ULA’s Vulcan Rocket Set for Power Surge with Enhanced RL-10 Engines
The new Vulcan rocket being built by United Launch Alliance (ULA) is about to get a major power boost! Engineers are outfitting its upper stage with two souped-up RL-10 engines that can crank out a whopping 48,000 pounds of thrust.
For context, that’s like strapping almost five Ford F-150 engines together to blast this thing into space! The RL-10s have been trusted workhorses for decades, launching spacecraft since the 1960s. Now ULA is counting on them to give their next-gen Vulcan some serious muscle.
ULA is a joint venture between aerospace giants Lockheed Martin and Boeing, formed in 2006 to handle launches for NASA, defense etc. The Vulcan will replace their old Atlas and Delta rockets, which are headed for retirement soon.
ULA designed the Vulcan from scratch to be a versatile heavy lifter for all kinds of missions. It can be configured with solid rocket boosters to dial the power up or down. The first stage uses methane fuel, which is new for ULA rockets.
Now the real star is the upper stage called Centaur V. It’s an upgraded version of the Centaur III upper stage ULA has flown since the 60s. Those two RL-10 engines will give it nearly 50,000 pounds of oomph to push payloads into space.

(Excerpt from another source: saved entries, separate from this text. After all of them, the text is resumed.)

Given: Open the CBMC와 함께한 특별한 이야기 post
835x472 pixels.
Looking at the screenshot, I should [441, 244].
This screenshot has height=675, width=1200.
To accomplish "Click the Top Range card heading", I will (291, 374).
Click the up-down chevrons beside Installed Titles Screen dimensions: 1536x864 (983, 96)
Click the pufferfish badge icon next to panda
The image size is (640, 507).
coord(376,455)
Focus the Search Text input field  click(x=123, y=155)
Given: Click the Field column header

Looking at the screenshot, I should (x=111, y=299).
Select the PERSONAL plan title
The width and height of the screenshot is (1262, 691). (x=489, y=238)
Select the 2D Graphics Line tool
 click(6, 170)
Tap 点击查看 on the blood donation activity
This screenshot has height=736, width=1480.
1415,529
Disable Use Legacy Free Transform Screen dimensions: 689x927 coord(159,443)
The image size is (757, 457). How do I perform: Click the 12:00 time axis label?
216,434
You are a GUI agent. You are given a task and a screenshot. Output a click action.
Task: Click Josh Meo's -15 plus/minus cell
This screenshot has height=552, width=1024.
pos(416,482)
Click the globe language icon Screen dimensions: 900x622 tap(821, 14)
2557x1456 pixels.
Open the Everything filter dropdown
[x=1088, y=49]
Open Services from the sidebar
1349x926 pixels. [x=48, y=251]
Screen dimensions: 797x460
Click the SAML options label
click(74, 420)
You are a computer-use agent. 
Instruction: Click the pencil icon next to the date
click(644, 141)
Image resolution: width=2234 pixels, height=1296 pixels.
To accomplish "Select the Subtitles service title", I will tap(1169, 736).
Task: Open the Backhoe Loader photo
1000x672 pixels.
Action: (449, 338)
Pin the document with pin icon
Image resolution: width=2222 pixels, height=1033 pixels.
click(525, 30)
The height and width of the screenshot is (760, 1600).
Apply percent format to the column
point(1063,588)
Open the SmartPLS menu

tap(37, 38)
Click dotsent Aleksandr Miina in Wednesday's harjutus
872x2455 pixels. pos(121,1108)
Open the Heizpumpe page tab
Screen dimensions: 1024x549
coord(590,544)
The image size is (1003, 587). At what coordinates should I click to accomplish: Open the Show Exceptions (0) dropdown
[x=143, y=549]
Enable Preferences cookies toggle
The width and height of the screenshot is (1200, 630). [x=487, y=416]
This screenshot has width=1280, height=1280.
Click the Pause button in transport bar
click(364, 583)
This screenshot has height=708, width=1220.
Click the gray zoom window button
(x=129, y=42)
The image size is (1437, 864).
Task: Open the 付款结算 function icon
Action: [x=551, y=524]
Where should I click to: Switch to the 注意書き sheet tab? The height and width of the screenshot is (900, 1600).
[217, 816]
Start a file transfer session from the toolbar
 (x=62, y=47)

The Vulcan is supposed to finally make its first flight this month after delays. Its first mission will be sending a lunar lander called Peregrine to the Moon for Astrobiotic. ULA also has a contract to launch a mega internet satellite constellation soon.
The Vulcan is about to flex some serious muscle thanks to those battle-tested RL-10 engines. When this thing takes flight, those 48,000 pounds of thrust are sure to put on a heck of a show! ULA’s next-gen rocket is gearing up to make some noise and make it rain satellites.